Let’s implement a basic leader election algorithm using Go with RPC 🚀

Published in

ITNEXT

5 min readAug 7, 2023

Motivation

When I read a book called Database Internals, I read a chapter about leader election. During the reading, to learn more, I decided to implement the most straightforward algorithm, called the bully algorithm.

Working Demo

https://asciinema.org/a/600162

Source Code

https://github.com/Abdulsametileri/leader-election-bully-algorithm

Introduction

In distributed systems, a leader is a concept used to manage coordination and communication among multiple nodes or servers. Some essential functions of a leader in distributed systems include:

Consensus: The leader facilitates reaching an agreement (consensus) among the participating nodes about the state of the system or the data it manages.
Coordination: The leader coordinates the actions of other nodes, ensuring that they all work together in harmony to achieve the system’s goals.
Data Management: The leader may be responsible for managing the distribution, replication, and consistency of data across the nodes in the system.
Failover and High Availability: In the case of node failures, the leader may be responsible for detecting failures and initiating failover processes to ensure the system remains operational and highly available.

How does it work?

In the bully algorithm, the fundamental idea is rank. It assumes that every node has a rank within the cluster, and the leader must be the highest. So it uses the node’s rank value during the election.

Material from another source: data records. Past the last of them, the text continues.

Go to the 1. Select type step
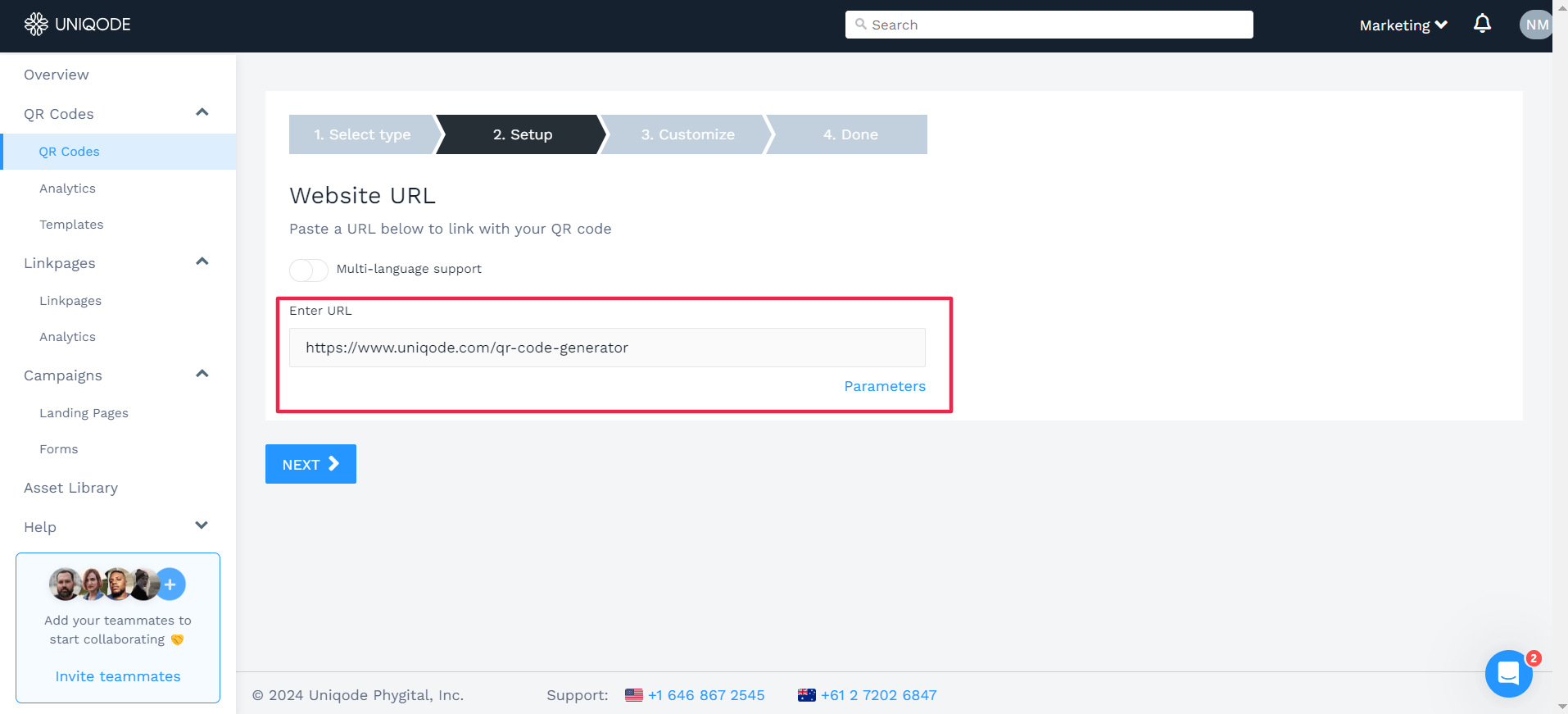click(x=362, y=134)
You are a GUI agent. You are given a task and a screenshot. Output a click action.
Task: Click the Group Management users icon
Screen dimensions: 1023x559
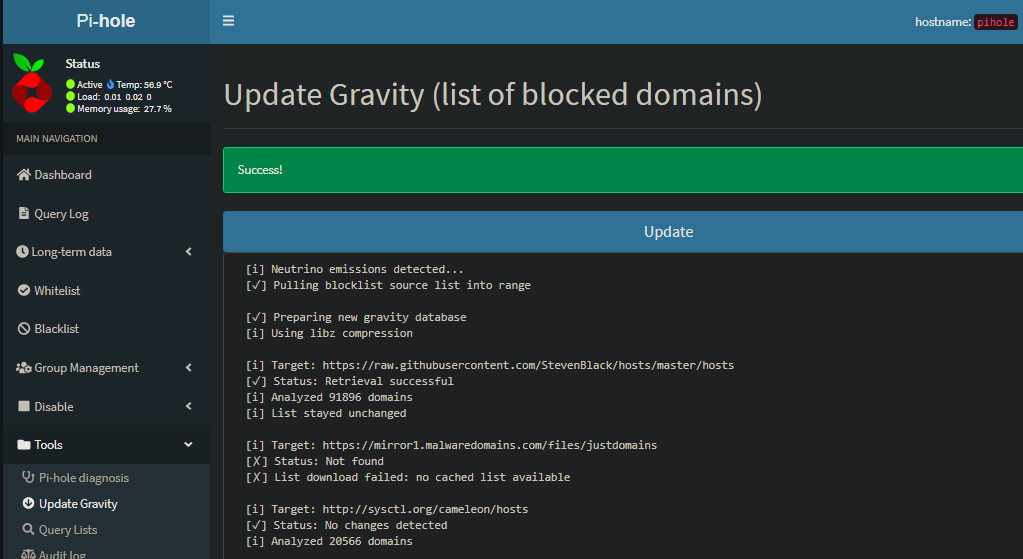pos(24,368)

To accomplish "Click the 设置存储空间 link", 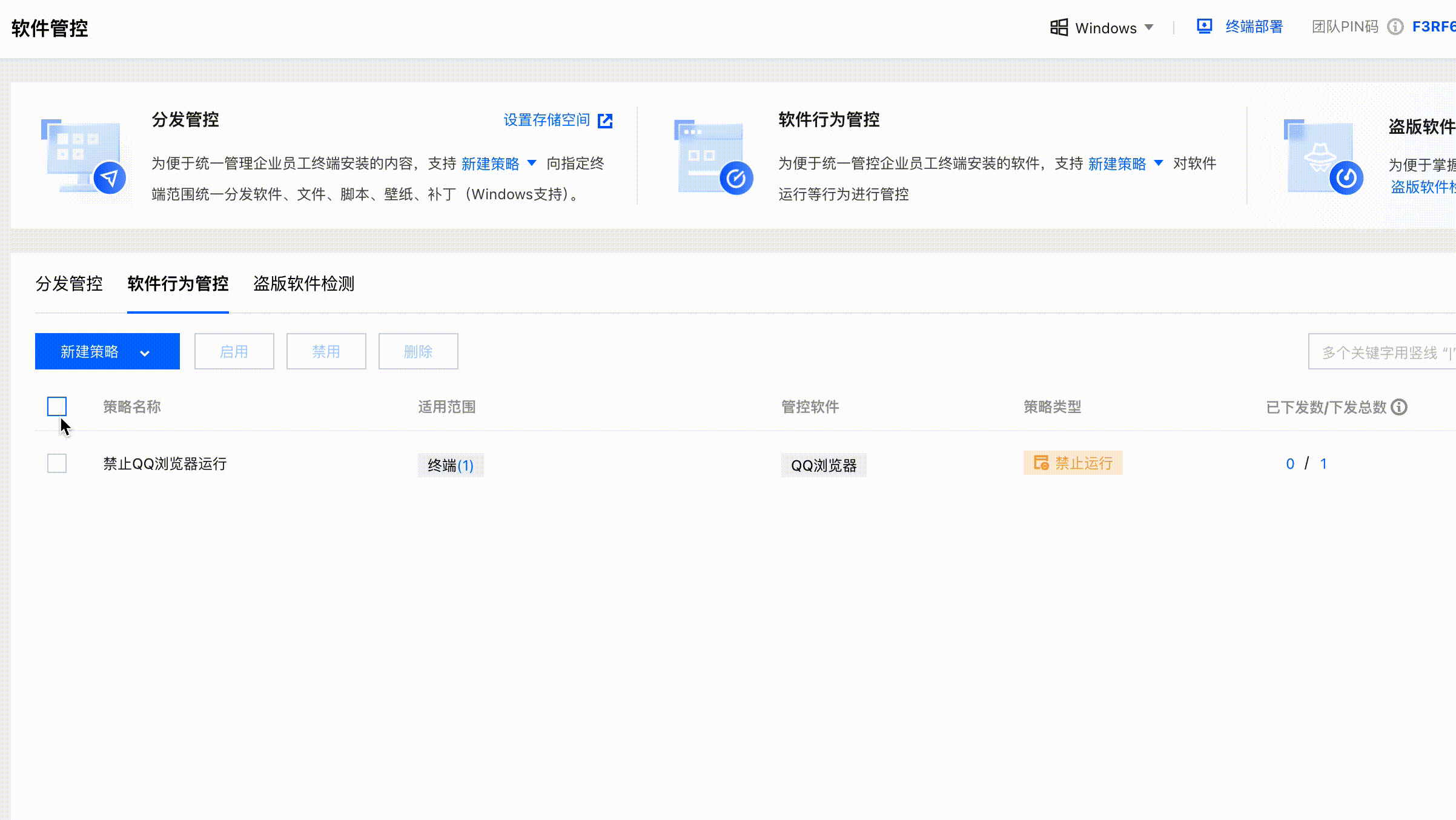I will (x=546, y=120).
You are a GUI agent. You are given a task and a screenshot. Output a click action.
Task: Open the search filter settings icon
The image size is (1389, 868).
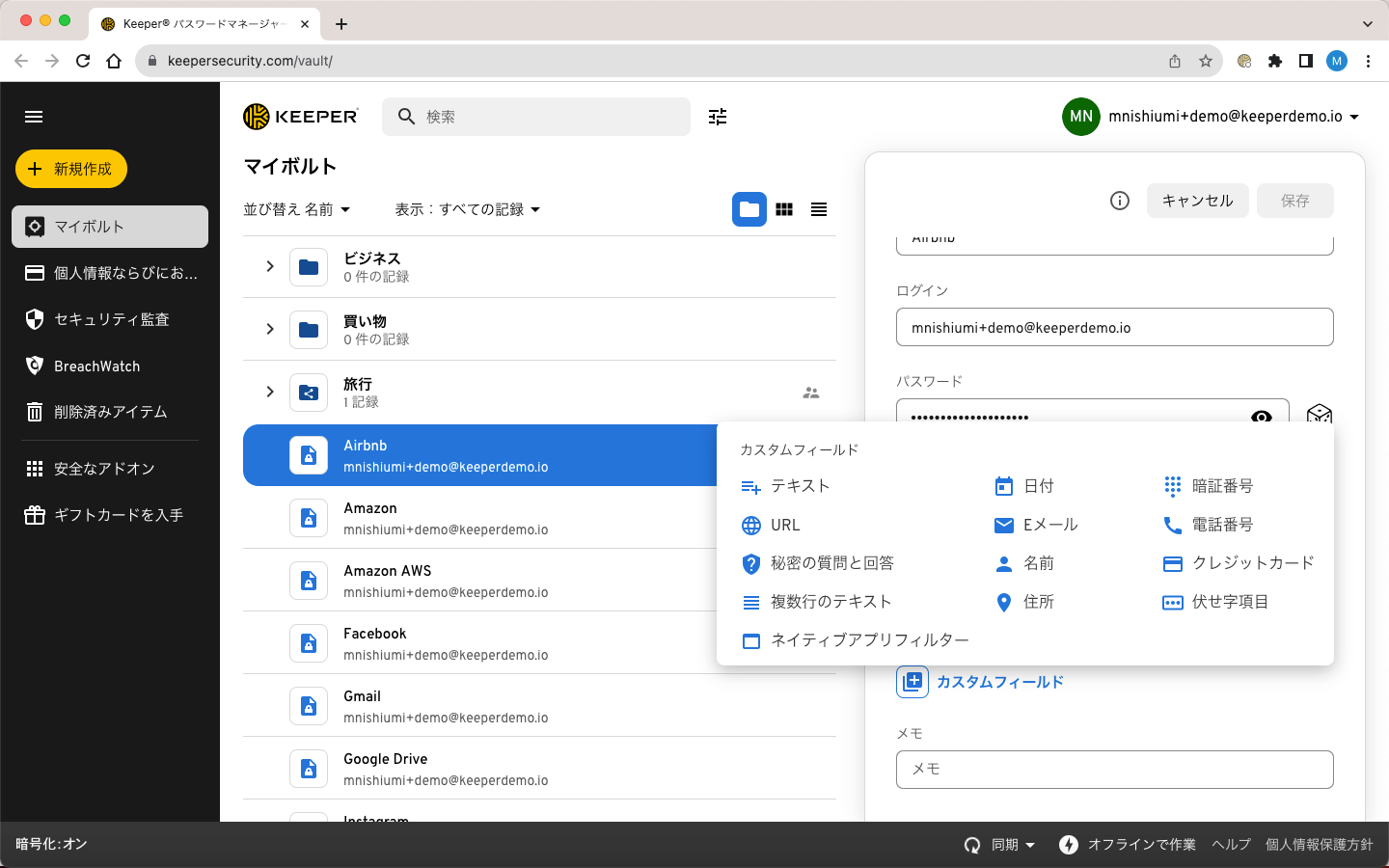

There are two situations for election.

The system is newly initialized, so there is no leader
One of the nodes notices that the leader is down.

The election is implemented as follows:

The node sends ELECTION messages to the other nodes with higher ranks than their own.
The node waits for ALIVE responses.

If no higher-ranked node responds, it makes itself a leader.
Otherwise, it is notified of the new leader who has the highest rank.

Let’s illustrate these scenarios:

We assumed that the highest rank order, like: node-04 > node-03 > node-02 > node-01

If the system is newly initialized

Because node-04 is the highest-ranked node in this cluster, it didn’t get any ALIVE messages, so node-04 became a leader and broadcasted the ELECTED message to notify other nodes about the election results.

When the leader is down

The other nodes periodically send PING messages to notice the leader is down and wait for the leader’s PONG responses.

If the leader is down and the first node doesn’t get a PONG message, that node starts the election process again.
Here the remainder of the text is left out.